Castronuño ha celebrado este fin de semana la tradicional Bajada del Palillo, una de las citas más representativas de las fiestas en honor a San Miguel, que volvió a llenar de música, baile y participación ciudadana las calles de la localidad vallisoletana.
La celebración reunió a decenas de vecinos y visitantes en un recorrido de dos horas entre el Ayuntamiento y la Plaza de la Constitución. Desde las 16:00 hasta las 18:00 horas, la Calle Real se convirtió en el escenario de una auténtica fiesta popular al ritmo de la canción “El Palillo del tío Roque”, cuya versión charanguera ha vuelto a ser el himno no oficial de estas fiestas.
“El Palillo del tío Roque que lo baile la Teresa, que lo baile la Teresa que tiene la
obligación.

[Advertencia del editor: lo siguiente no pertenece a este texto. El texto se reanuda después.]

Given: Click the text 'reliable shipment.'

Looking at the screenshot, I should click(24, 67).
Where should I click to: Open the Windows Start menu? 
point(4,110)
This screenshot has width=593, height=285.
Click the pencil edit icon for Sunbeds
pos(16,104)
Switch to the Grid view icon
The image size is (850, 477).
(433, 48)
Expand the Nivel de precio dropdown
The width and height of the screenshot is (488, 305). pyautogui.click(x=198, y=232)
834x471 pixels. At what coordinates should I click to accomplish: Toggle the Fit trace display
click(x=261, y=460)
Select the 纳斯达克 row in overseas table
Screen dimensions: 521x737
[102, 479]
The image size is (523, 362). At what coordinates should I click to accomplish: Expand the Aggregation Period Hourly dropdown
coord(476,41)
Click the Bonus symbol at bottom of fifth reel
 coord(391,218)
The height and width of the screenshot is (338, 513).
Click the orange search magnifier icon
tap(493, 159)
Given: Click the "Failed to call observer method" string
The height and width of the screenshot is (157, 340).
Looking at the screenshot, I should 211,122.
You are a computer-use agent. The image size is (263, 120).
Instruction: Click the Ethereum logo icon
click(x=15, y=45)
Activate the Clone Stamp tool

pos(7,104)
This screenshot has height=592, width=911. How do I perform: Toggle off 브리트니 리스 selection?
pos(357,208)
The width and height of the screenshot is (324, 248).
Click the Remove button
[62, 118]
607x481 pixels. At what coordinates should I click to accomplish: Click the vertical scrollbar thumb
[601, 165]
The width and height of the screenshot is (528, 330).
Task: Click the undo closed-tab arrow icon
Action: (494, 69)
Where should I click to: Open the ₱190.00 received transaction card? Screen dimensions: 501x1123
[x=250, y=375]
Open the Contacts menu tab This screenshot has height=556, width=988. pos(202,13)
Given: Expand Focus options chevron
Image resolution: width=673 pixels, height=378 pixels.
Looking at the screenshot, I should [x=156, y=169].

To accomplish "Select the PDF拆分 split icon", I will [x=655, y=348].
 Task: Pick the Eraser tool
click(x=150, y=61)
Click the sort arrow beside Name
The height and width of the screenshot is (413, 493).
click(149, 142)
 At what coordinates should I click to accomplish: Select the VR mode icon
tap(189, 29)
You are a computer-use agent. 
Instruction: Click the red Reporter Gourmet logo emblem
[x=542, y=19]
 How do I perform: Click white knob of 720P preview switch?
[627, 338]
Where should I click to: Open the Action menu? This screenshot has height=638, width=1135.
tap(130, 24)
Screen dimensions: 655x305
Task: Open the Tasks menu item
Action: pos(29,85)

Que vela el tío Palillo niña del tío Roque, que vela el tío Palillo para que lo
baile”.
La Bajada del Palillo se ha consolidado como un símbolo del municipio a orillas del Duero, un legado cultural y emocional que se transmite de generación en generación. Entre los asistentes a esta edición destacó la presencia del presidente de la Diputación de Valladolid, Conrado Íscar, quien participó en el recorrido y compartió momentos con los vecinos.